Indeed, PIE has been invaluable for archeology and working out some details of European pre-history. My favorite book of the year (The horse, the wheel and language, except the tedious parts about Ukrainian pots.)
janKipo wrote:I don't know the movie you are talking about (some dim flickers in the back of my head about a missionary massacre, but I'm not sure that was even Algonquian)
The New World ... Here is the link. Blair Rudes, professional linguist did the deed, but AFAIK, didn't publish the grammar or dictionary and I don't know how complete the conlang was (for all we know it was a relex of one of the not-yet-extinct Algonquian languages still spoken in Canada.)
http://www.msnbc.msn.com/id/10950199
janKipo wrote:..., but surely the language could be tested for accuracy, however well it did (or didn't do) in the story.
That makes me think of an interesting experiment.
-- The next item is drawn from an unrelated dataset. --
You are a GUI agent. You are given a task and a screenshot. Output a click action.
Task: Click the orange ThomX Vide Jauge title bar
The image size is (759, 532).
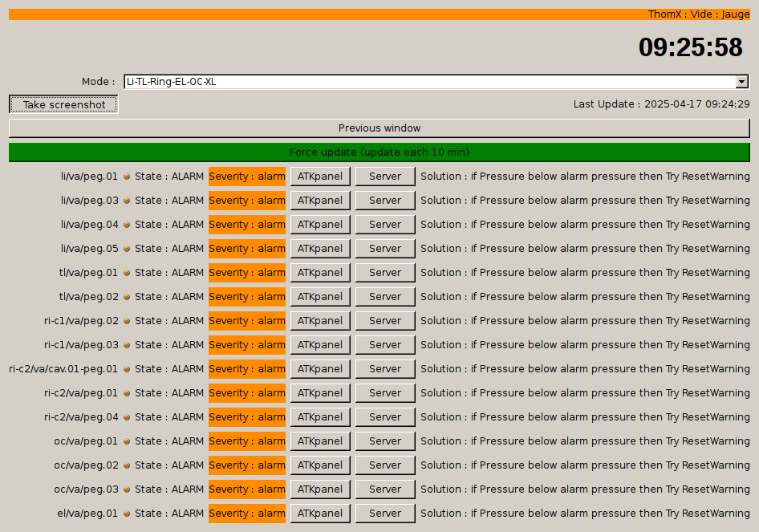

I guess one would need a repeatable methodology, pick a language or family of languages whose history is known over 10,000 years, using half the data (first or second 5,000 years), attempt to construct a language as it was originally using the newer data or construct which way the language will go base on where it started out.
janKipo wrote:the Aramaic and (misguided) Latin in Mel Gibson's splatter flick).
Yup, reconstructed Aramaic, here's the ref to the guy who did the conlang:
http://archives.conlang.info/qhi/jechin ... lfoen.html

Of course without written history (short of a sudden discovery of more text), there isn't a good way to say if a reconstructed language hit it target or not-- just linguistics speculating about what in the realm of plausibility.